Task to carry out>
Only the lines from the one containing "Screen dimensions: 1419x611" to the end of the records belong in the output; print them exactly.
"""
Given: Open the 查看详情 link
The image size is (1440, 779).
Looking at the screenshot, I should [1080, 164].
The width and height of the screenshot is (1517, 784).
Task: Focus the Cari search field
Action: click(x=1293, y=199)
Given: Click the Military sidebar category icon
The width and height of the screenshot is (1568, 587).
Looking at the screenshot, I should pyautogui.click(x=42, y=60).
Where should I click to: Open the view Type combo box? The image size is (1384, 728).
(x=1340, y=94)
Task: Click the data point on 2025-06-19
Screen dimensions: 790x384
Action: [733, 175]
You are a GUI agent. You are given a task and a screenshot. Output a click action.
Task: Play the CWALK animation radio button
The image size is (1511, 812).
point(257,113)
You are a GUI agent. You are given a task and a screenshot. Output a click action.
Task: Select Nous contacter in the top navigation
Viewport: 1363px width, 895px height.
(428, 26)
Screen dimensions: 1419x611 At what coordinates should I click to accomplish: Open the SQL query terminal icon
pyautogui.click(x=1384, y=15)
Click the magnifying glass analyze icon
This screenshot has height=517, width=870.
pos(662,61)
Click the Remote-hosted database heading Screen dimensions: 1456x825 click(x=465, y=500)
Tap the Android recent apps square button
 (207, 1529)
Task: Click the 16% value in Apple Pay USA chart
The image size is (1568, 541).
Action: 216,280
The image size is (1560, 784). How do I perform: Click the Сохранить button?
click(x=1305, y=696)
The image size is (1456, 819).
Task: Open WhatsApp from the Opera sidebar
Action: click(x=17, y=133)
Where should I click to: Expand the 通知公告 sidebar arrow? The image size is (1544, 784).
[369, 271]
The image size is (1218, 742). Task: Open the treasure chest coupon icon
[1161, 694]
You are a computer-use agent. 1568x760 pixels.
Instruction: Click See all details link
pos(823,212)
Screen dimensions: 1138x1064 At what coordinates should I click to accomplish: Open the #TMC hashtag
"""
Final answer>
Screen dimensions: 1419x611 At what coordinates should I click to accomplish: Open the SQL query terminal icon
pyautogui.click(x=1384, y=15)
Click the magnifying glass analyze icon
This screenshot has height=517, width=870.
pos(662,61)
Click the Remote-hosted database heading Screen dimensions: 1456x825 click(x=465, y=500)
Tap the Android recent apps square button
 (207, 1529)
Task: Click the 16% value in Apple Pay USA chart
The image size is (1568, 541).
Action: 216,280
The image size is (1560, 784). How do I perform: Click the Сохранить button?
click(x=1305, y=696)
The image size is (1456, 819).
Task: Open WhatsApp from the Opera sidebar
Action: click(x=17, y=133)
Where should I click to: Expand the 通知公告 sidebar arrow? The image size is (1544, 784).
[369, 271]
The image size is (1218, 742). Task: Open the treasure chest coupon icon
[1161, 694]
You are a computer-use agent. 1568x760 pixels.
Instruction: Click See all details link
pos(823,212)
Screen dimensions: 1138x1064 At what coordinates should I click to accomplish: Open the #TMC hashtag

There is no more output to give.